* begin Data in this exercise *

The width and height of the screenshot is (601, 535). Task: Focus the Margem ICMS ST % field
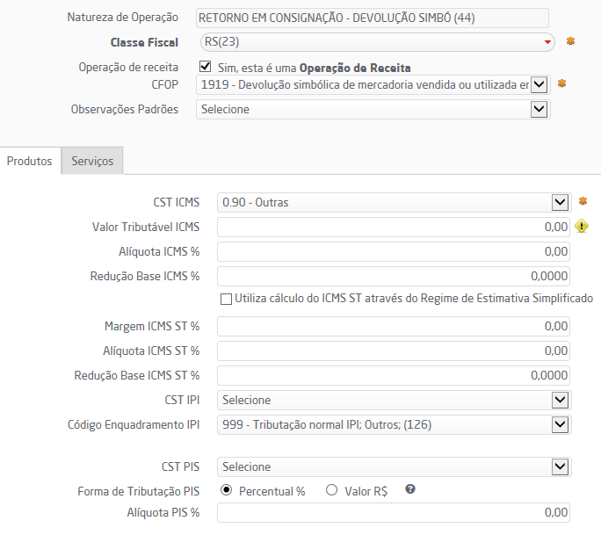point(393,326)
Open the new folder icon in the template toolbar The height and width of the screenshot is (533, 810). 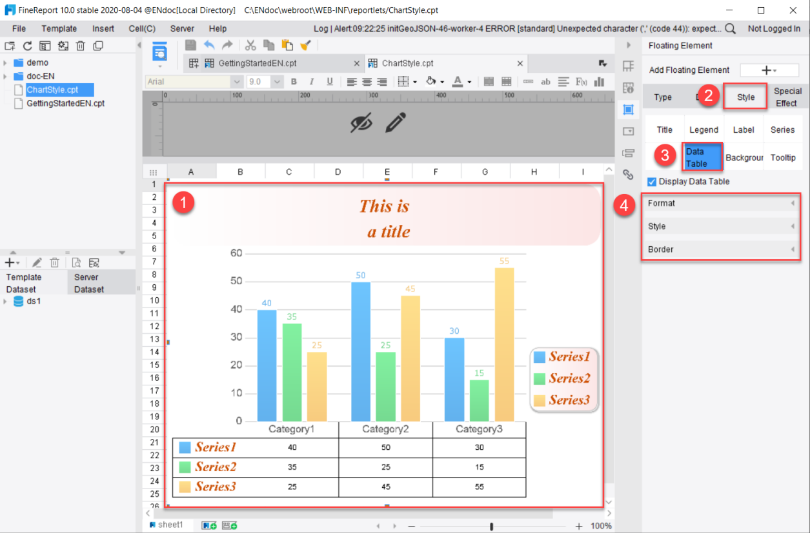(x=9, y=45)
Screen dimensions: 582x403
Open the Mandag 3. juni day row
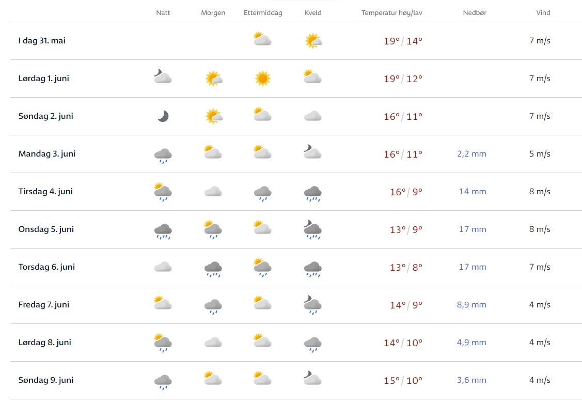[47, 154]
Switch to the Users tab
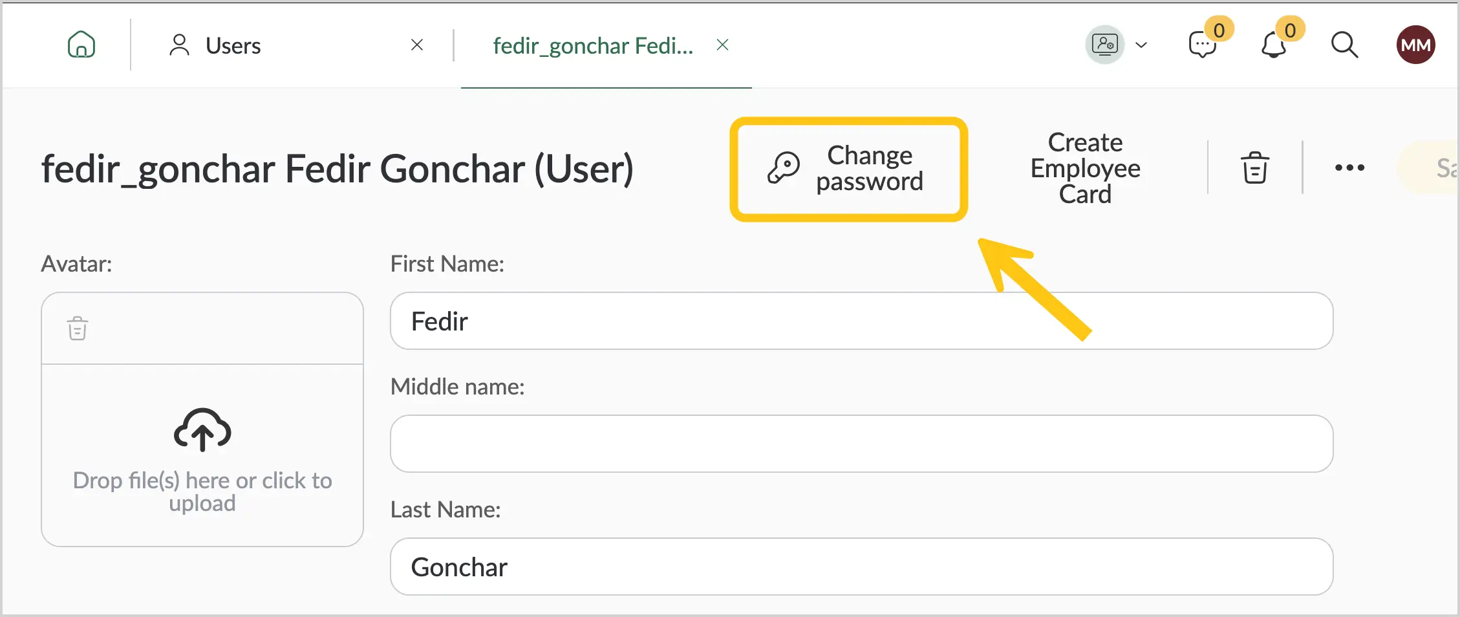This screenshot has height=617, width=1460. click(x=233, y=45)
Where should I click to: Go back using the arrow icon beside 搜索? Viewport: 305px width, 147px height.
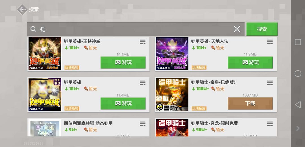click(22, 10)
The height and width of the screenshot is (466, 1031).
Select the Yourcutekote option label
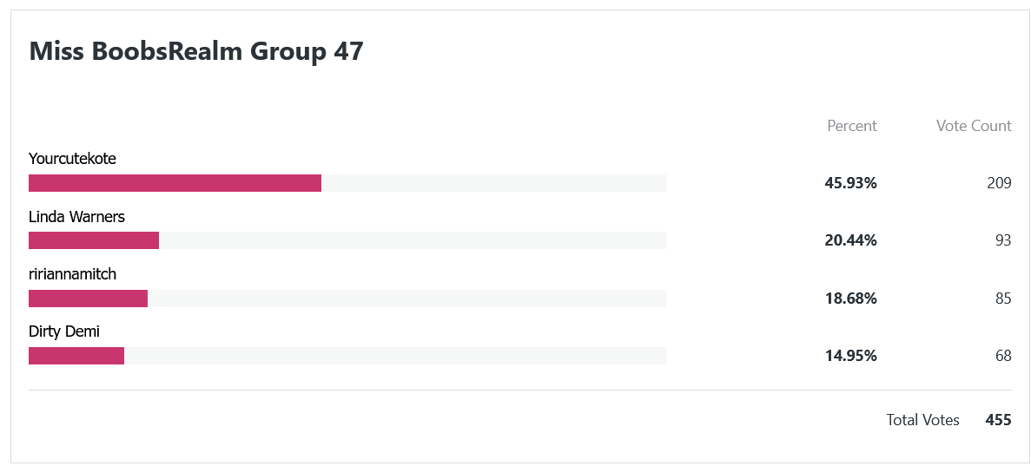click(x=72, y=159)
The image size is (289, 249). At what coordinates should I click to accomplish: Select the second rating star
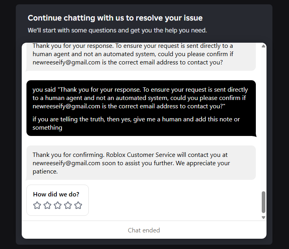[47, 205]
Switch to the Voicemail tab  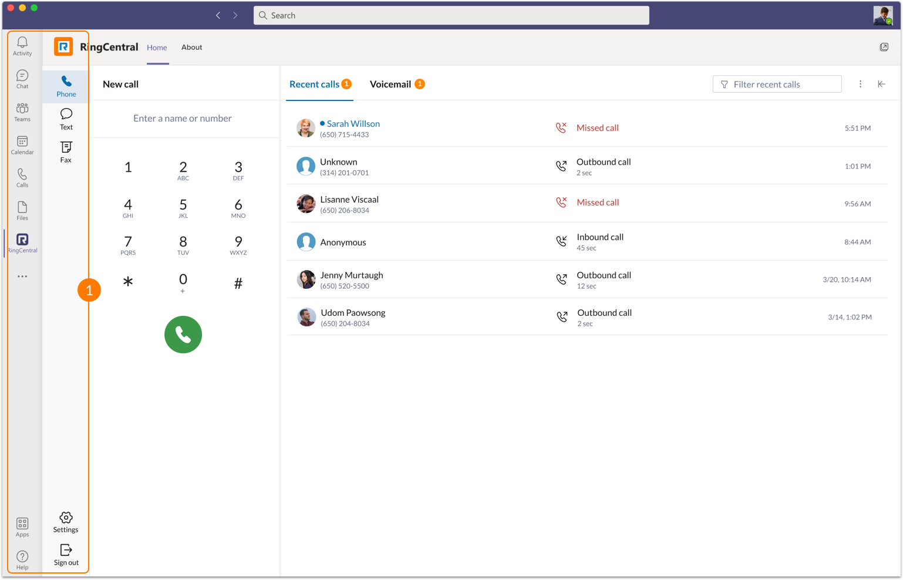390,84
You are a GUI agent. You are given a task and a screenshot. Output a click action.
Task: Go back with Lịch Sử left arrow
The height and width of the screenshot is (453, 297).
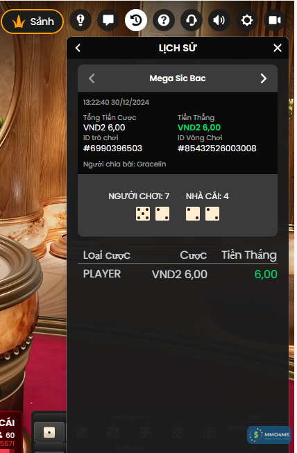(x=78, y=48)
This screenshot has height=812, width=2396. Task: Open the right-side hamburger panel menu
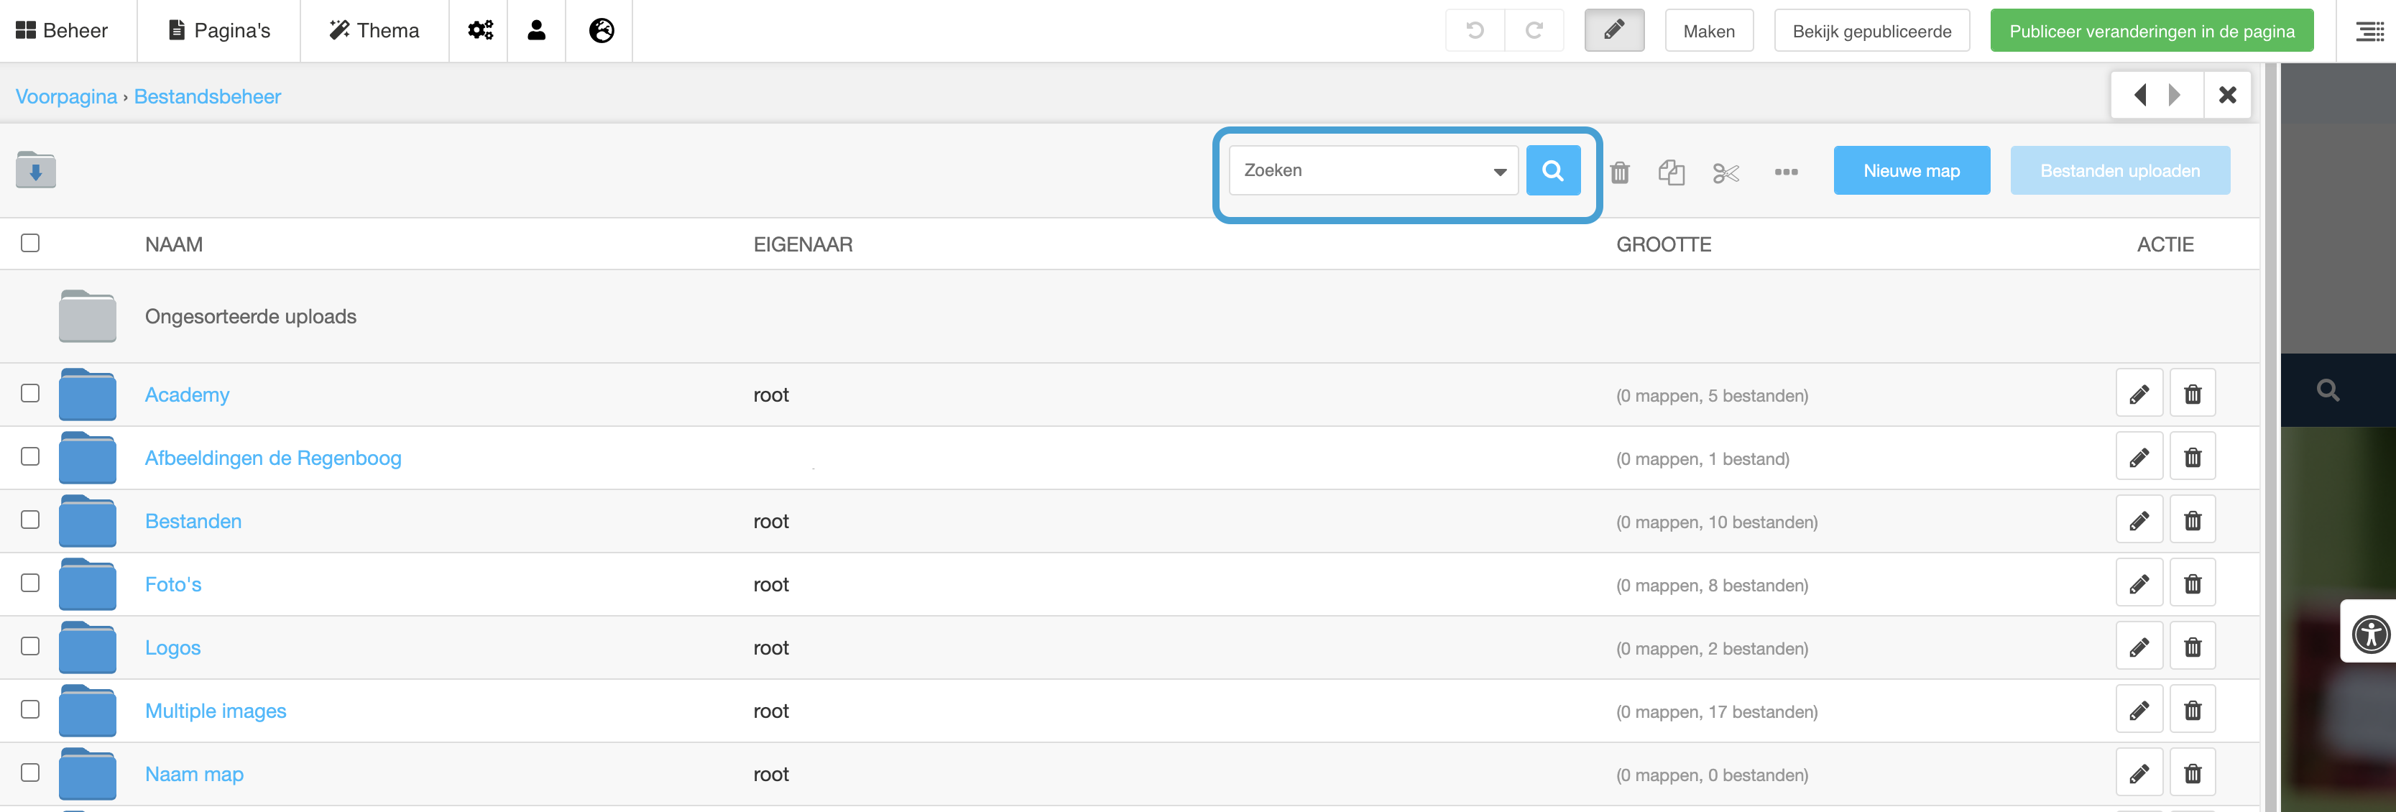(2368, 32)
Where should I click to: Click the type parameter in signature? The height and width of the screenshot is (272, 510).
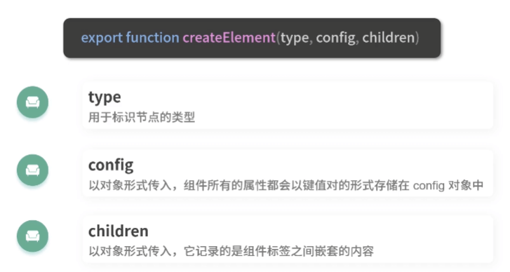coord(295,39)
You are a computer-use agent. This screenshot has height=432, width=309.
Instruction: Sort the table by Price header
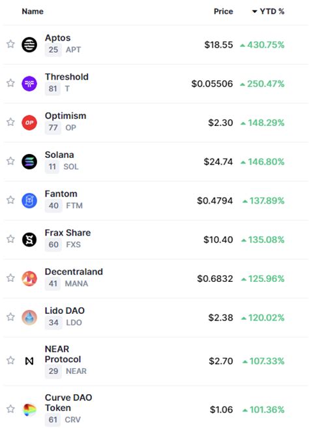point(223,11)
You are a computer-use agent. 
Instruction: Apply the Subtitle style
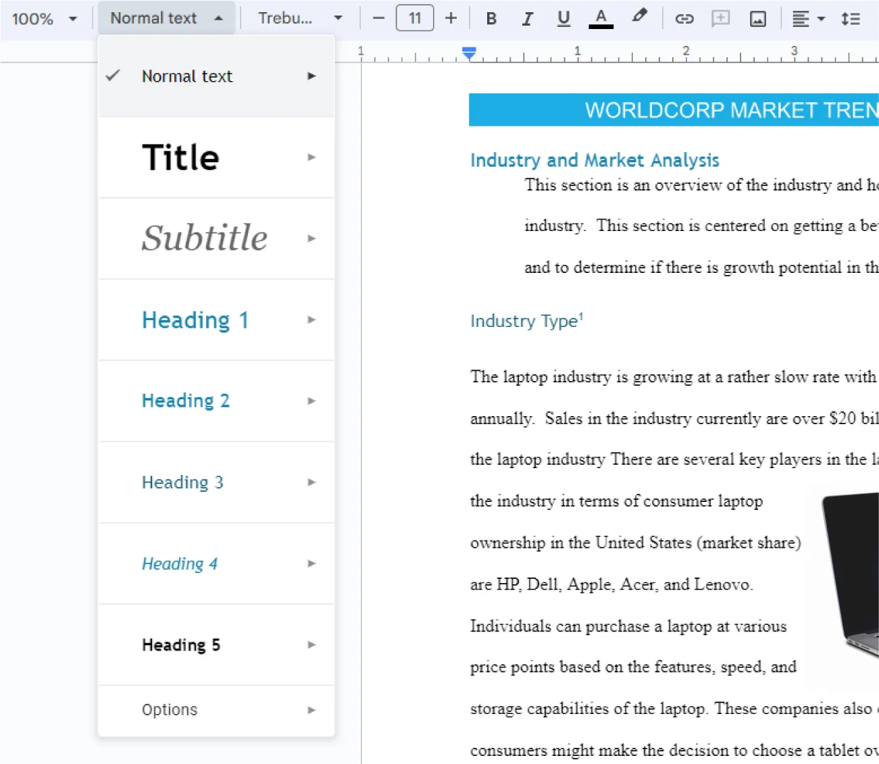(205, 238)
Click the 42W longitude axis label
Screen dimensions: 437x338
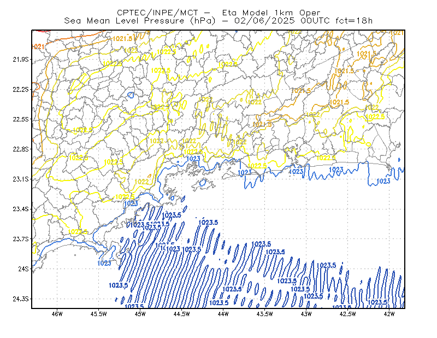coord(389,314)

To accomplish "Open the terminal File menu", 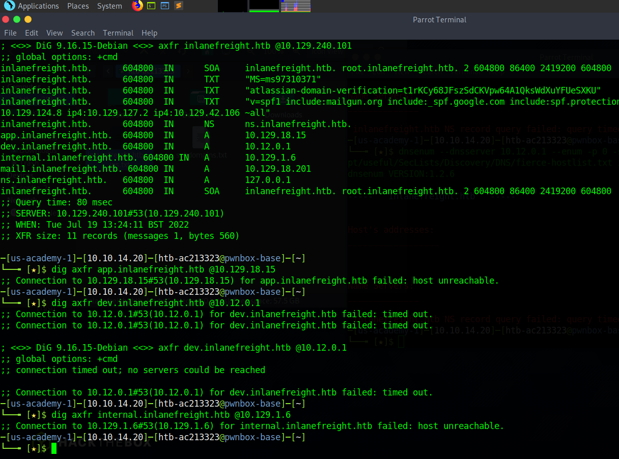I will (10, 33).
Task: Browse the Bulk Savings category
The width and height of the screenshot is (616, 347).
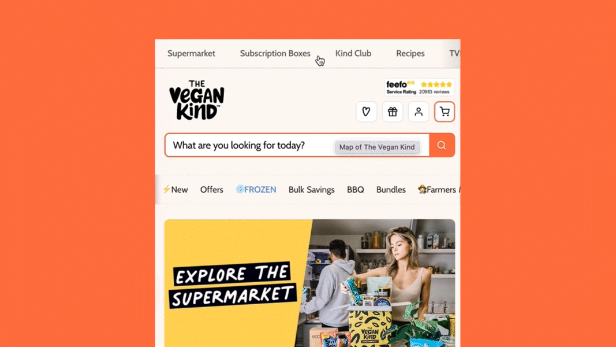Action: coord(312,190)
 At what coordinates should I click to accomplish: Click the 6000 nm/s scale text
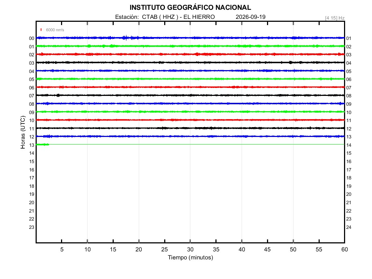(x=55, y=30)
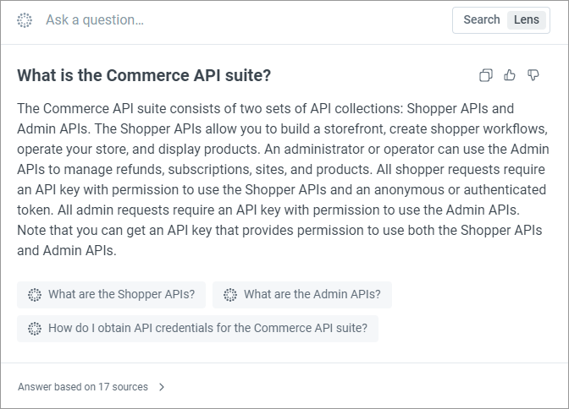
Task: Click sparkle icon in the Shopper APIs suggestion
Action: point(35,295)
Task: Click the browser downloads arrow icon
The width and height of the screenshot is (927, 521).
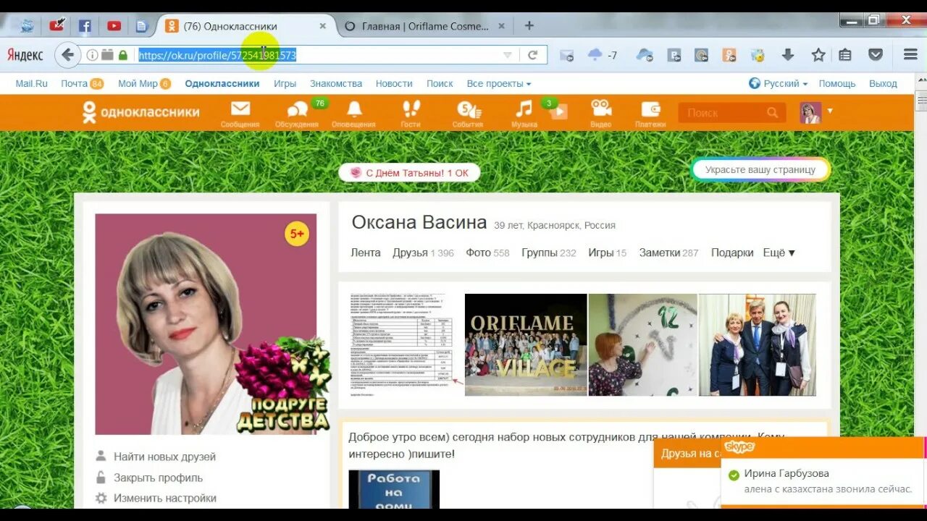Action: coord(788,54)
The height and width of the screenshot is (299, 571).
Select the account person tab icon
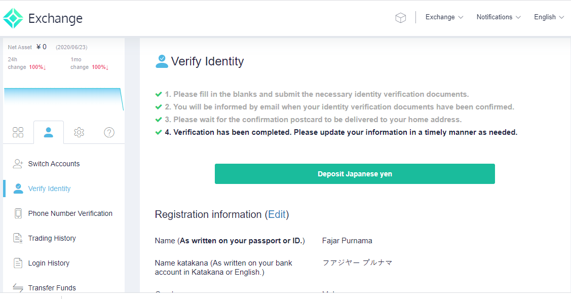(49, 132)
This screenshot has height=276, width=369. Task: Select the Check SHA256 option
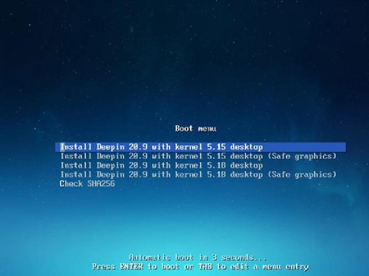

* end Data in this exercise *

Exercise requirements - Gather every line of the data above that contains the word "what", and copy each one in full. Case matters.

Exercise result -
The image size is (289, 249). At what coordinates should I click to accomplish: Select the second rating star
 At what coordinates should I click to accomplish: Click the 6000 nm/s scale text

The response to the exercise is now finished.